## What you need to do
Nothing but the lines from the one containing "Where should I" through the end of the entries below should appear in your answer, transcribed exactly; please drop the pictures.

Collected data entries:
^^^^^^^^^^^^^^^^
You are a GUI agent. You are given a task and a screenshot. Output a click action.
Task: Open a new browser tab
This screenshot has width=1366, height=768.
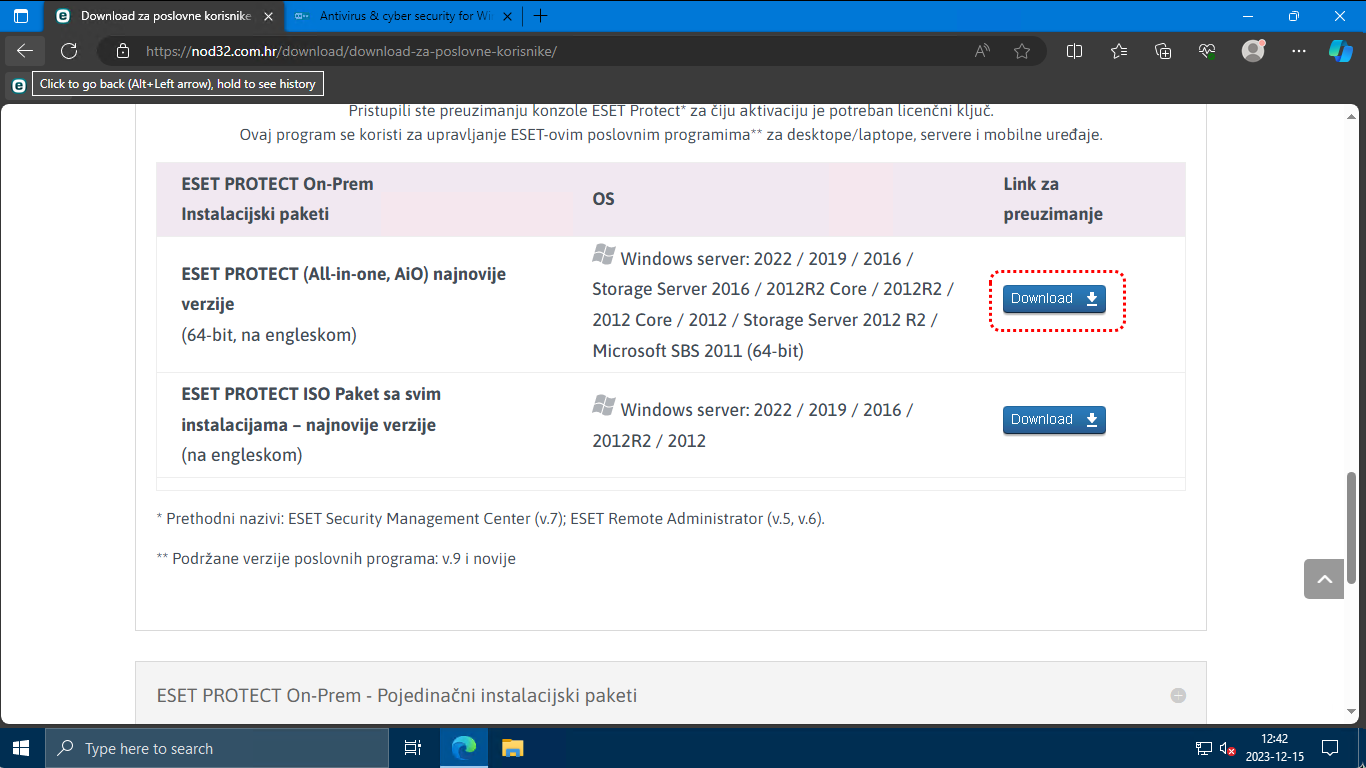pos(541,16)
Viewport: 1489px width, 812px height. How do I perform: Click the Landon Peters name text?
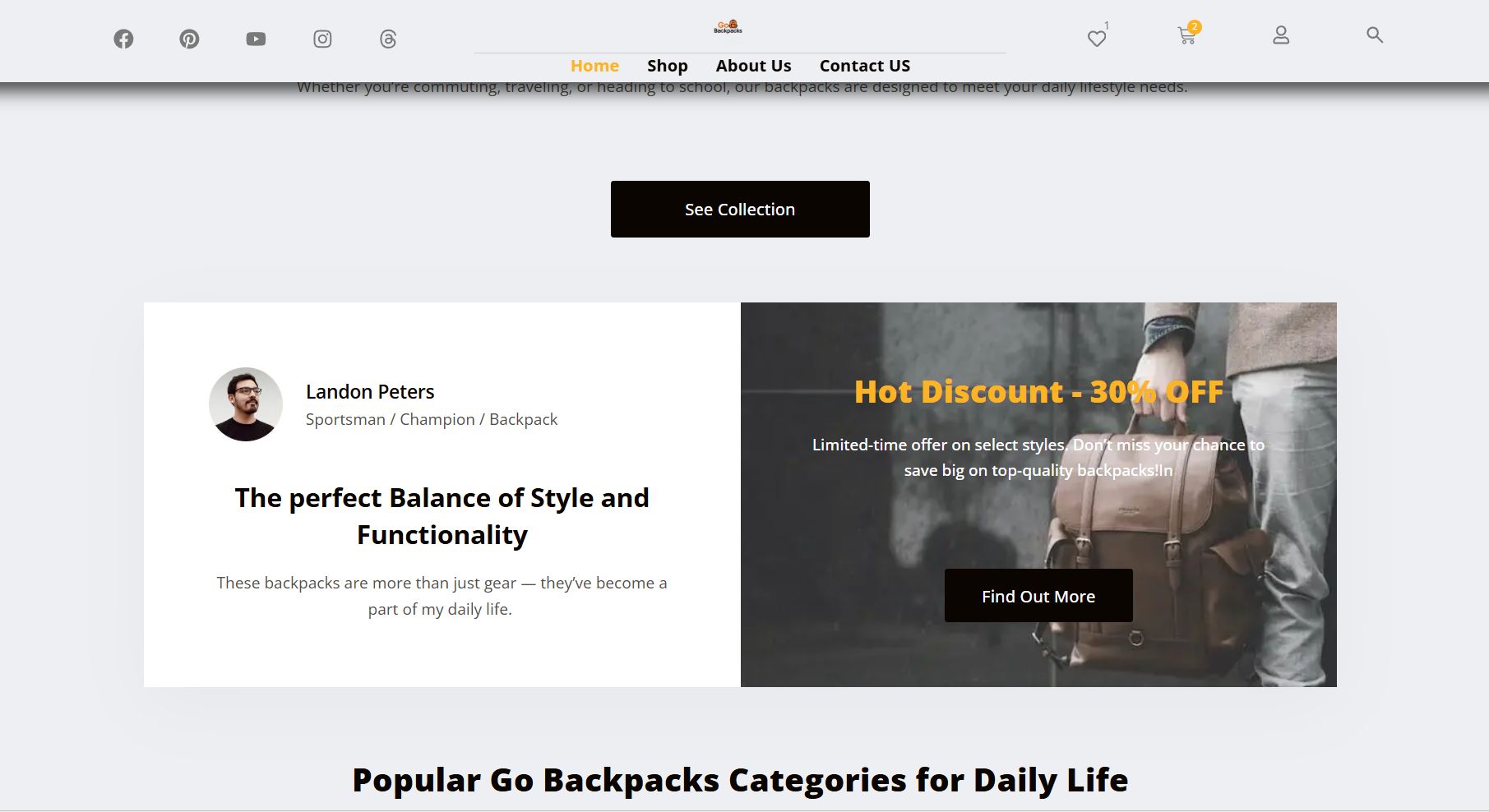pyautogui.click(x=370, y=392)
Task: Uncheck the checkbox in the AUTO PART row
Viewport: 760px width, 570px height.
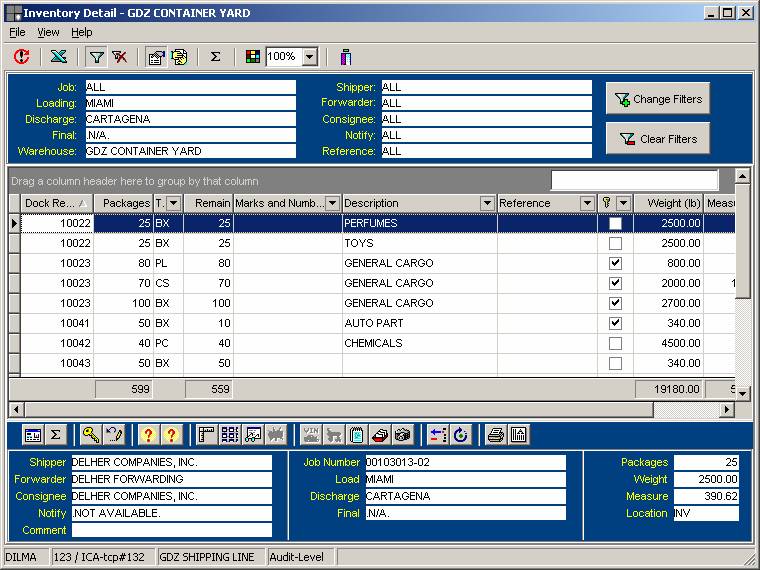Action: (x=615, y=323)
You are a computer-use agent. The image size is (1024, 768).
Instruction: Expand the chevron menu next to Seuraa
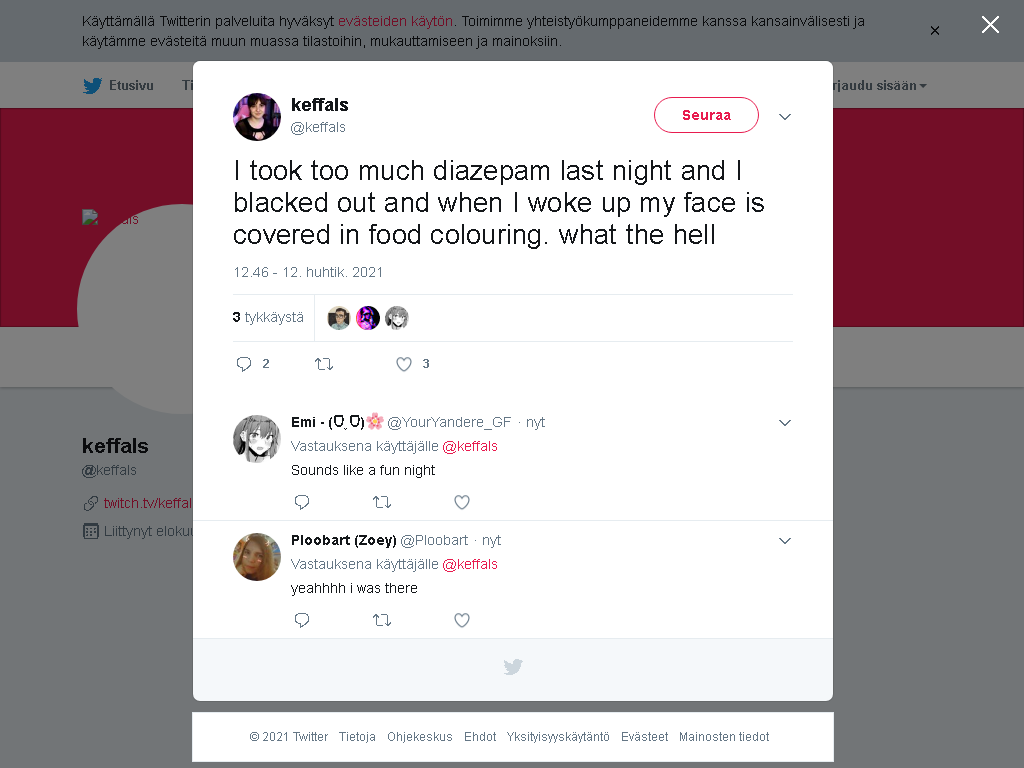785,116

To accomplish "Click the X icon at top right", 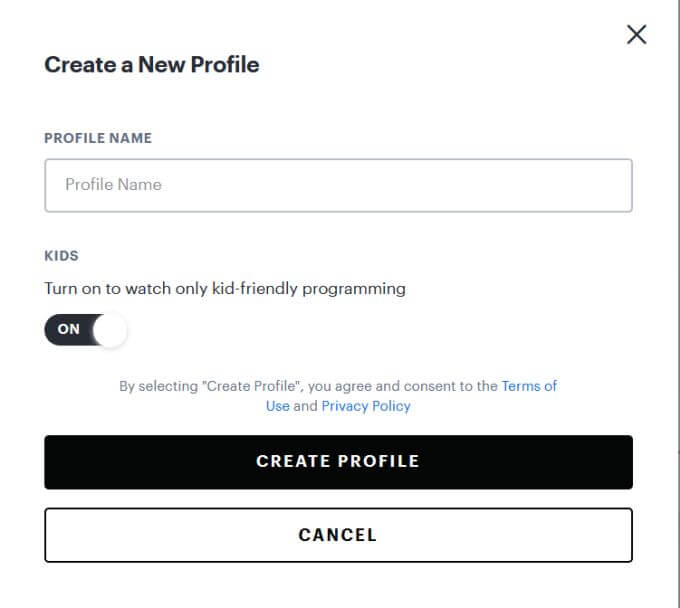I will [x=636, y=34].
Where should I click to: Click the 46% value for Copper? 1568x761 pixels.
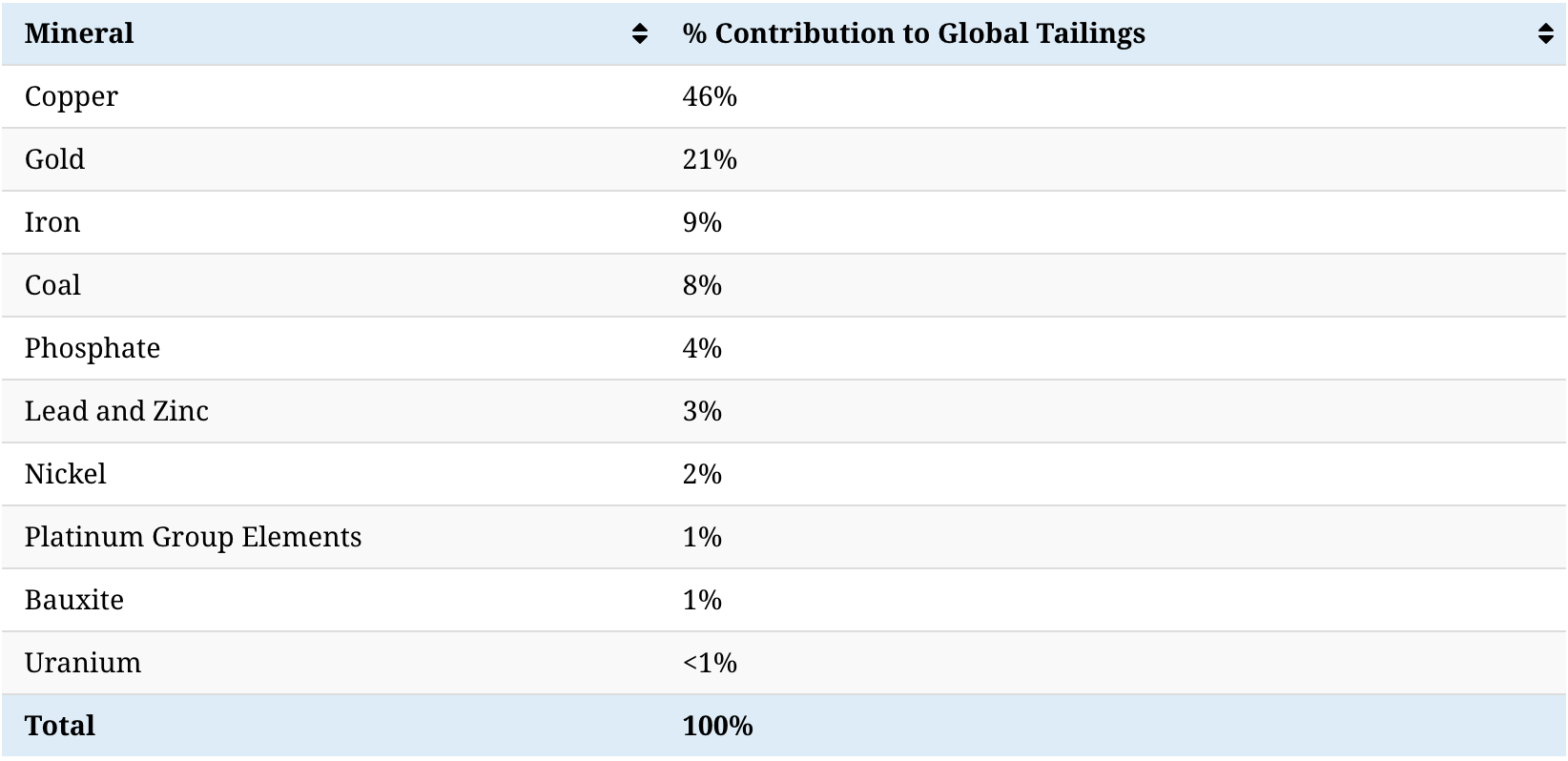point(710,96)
^^^^^^^^^^^^^^^^
## Response for this exercise
Where should I click to: Click the 46% value for Copper? 1568x761 pixels.
point(710,96)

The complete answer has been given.